### WHAT TO WORK ON
Word for word, restate every line of the material.

### GIVEN DATA
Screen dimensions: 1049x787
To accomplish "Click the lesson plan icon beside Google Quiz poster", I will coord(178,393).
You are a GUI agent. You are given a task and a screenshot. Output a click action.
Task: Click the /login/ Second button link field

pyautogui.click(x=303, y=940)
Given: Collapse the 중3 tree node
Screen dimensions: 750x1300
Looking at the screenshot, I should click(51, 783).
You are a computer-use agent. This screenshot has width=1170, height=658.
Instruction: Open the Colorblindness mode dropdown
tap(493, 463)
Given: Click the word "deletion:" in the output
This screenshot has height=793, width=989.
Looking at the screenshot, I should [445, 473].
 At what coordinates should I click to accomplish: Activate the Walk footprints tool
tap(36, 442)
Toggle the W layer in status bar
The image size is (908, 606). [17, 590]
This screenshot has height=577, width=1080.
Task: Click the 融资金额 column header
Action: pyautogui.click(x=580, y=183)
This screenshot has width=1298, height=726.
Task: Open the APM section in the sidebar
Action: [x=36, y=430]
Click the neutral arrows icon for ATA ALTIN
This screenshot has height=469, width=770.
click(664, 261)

### SOLUTION
Screen dimensions: 1049x787
To accomplish "Click the lesson plan icon beside Google Quiz poster", I will coord(178,393).
You are a GUI agent. You are given a task and a screenshot. Output a click action.
Task: Click the /login/ Second button link field

pyautogui.click(x=303, y=940)
Given: Collapse the 중3 tree node
Screen dimensions: 750x1300
Looking at the screenshot, I should click(51, 783).
You are a computer-use agent. This screenshot has width=1170, height=658.
Instruction: Open the Colorblindness mode dropdown
tap(493, 463)
Given: Click the word "deletion:" in the output
This screenshot has height=793, width=989.
Looking at the screenshot, I should [445, 473].
 At what coordinates should I click to accomplish: Activate the Walk footprints tool
tap(36, 442)
Toggle the W layer in status bar
The image size is (908, 606). [17, 590]
This screenshot has height=577, width=1080.
Task: Click the 融资金额 column header
Action: pyautogui.click(x=580, y=183)
This screenshot has width=1298, height=726.
Task: Open the APM section in the sidebar
Action: [x=36, y=430]
Click the neutral arrows icon for ATA ALTIN
This screenshot has height=469, width=770.
click(664, 261)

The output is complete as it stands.